Assignment: Report each line of the data that has "computer" somewhere in it.

Material provided below:

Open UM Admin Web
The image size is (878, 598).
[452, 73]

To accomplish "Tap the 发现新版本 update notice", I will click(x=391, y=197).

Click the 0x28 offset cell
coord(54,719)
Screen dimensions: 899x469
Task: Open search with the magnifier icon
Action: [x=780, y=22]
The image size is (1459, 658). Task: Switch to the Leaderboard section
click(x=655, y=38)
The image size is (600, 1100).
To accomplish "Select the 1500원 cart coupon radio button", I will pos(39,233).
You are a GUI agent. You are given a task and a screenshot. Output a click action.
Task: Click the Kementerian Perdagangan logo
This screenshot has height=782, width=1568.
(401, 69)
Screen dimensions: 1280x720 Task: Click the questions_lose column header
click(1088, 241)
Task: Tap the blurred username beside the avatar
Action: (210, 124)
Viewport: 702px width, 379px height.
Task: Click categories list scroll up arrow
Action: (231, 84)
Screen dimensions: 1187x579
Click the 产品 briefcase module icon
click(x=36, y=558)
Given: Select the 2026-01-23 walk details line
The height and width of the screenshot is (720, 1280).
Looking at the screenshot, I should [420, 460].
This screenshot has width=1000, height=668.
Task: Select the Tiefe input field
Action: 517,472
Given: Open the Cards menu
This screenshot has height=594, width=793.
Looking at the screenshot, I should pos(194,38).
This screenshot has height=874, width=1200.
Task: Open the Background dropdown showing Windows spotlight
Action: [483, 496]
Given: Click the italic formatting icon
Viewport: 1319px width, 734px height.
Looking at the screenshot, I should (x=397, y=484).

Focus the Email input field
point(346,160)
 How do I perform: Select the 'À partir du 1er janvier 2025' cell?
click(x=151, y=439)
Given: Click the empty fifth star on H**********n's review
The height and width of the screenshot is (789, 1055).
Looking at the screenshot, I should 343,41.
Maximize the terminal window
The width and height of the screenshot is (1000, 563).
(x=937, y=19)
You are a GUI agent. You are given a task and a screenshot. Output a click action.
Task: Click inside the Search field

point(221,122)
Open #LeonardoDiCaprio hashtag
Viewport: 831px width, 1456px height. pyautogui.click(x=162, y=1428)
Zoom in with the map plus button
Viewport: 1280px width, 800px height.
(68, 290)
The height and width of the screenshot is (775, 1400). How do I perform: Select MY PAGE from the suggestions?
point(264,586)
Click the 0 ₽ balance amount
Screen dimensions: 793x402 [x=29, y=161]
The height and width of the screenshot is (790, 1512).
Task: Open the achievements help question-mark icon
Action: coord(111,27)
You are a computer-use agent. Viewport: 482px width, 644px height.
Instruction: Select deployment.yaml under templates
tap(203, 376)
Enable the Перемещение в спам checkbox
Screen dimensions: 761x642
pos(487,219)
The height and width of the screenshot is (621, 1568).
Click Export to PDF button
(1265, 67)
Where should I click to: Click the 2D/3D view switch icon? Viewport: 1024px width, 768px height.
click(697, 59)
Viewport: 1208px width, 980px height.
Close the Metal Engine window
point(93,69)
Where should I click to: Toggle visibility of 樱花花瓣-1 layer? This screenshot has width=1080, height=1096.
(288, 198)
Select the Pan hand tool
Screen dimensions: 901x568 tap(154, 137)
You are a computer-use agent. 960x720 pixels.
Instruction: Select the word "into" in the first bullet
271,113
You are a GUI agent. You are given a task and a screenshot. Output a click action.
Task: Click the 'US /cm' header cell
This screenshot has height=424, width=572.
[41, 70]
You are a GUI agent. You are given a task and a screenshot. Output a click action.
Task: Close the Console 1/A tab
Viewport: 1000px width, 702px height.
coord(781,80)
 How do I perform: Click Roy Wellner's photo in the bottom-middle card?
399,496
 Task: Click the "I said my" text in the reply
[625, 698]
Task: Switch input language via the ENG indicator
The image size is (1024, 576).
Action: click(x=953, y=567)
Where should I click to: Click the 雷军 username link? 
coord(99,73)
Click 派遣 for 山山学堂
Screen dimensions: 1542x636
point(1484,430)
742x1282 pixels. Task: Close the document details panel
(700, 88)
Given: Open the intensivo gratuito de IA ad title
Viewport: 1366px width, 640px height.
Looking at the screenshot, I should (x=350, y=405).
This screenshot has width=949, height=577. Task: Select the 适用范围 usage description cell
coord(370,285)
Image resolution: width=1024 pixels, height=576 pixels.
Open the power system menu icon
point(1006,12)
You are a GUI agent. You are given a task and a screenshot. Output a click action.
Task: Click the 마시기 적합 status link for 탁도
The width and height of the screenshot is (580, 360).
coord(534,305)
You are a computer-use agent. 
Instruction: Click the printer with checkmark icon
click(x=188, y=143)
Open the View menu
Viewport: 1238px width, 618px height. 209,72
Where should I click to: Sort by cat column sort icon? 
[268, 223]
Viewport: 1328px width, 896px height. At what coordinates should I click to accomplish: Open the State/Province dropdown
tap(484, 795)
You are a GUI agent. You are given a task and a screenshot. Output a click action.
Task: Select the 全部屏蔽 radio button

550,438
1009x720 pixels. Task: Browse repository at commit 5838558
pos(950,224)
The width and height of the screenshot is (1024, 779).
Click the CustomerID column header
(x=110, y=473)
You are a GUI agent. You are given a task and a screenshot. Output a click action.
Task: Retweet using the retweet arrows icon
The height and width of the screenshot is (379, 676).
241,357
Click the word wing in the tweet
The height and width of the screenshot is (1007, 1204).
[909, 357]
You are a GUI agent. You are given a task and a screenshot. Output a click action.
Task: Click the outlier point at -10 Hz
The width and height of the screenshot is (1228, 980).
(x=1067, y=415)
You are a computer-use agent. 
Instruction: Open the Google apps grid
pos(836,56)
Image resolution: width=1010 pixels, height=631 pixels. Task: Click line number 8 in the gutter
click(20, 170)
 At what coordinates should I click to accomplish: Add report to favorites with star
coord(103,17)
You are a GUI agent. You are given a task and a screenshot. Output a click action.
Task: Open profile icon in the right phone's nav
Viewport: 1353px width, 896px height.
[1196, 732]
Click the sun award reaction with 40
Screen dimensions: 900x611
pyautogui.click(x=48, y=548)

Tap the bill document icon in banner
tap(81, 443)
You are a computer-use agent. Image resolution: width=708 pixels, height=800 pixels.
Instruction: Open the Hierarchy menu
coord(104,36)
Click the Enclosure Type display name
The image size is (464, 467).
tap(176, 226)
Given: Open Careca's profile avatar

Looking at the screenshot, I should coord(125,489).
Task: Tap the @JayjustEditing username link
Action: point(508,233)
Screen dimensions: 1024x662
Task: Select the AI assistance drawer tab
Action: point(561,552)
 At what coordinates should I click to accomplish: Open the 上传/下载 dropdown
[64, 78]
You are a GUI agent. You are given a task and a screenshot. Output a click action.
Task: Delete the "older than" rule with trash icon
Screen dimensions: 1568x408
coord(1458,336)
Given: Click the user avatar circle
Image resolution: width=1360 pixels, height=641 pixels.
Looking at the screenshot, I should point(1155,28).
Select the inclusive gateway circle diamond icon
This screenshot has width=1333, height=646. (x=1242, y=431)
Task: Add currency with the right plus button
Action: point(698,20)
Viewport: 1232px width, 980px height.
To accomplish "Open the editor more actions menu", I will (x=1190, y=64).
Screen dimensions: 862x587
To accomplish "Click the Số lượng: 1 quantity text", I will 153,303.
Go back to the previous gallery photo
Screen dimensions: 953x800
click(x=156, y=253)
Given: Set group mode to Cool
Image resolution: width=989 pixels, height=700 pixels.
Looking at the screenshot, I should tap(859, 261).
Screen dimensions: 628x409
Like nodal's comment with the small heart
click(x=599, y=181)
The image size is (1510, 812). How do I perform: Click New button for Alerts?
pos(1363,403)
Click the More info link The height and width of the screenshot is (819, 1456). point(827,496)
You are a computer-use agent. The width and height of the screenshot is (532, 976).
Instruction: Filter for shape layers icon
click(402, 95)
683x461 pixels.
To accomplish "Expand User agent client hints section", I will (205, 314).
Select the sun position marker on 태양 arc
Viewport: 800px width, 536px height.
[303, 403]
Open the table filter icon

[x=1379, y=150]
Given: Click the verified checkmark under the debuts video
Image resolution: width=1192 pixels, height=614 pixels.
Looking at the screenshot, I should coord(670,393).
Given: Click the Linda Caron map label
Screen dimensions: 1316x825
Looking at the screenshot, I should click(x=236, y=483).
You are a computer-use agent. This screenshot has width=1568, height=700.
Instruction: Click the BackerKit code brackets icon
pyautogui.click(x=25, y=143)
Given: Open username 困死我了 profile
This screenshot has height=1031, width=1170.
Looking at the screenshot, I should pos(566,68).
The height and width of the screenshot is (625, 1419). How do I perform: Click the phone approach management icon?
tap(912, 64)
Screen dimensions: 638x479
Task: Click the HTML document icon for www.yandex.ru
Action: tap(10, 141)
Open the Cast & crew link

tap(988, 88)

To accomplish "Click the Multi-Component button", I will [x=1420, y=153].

End of Material provided.

Output for this task:
You are a computer-use agent. Viewport: 482px width, 644px height.
You are a computer-use agent. 960x720 pixels.
You are a computer-use agent. 
You are a computer-use agent. 
You are a computer-use agent. Image resolution: width=708 pixels, height=800 pixels.
You are a computer-use agent. The width and height of the screenshot is (532, 976).
You are a computer-use agent. This screenshot has width=1568, height=700.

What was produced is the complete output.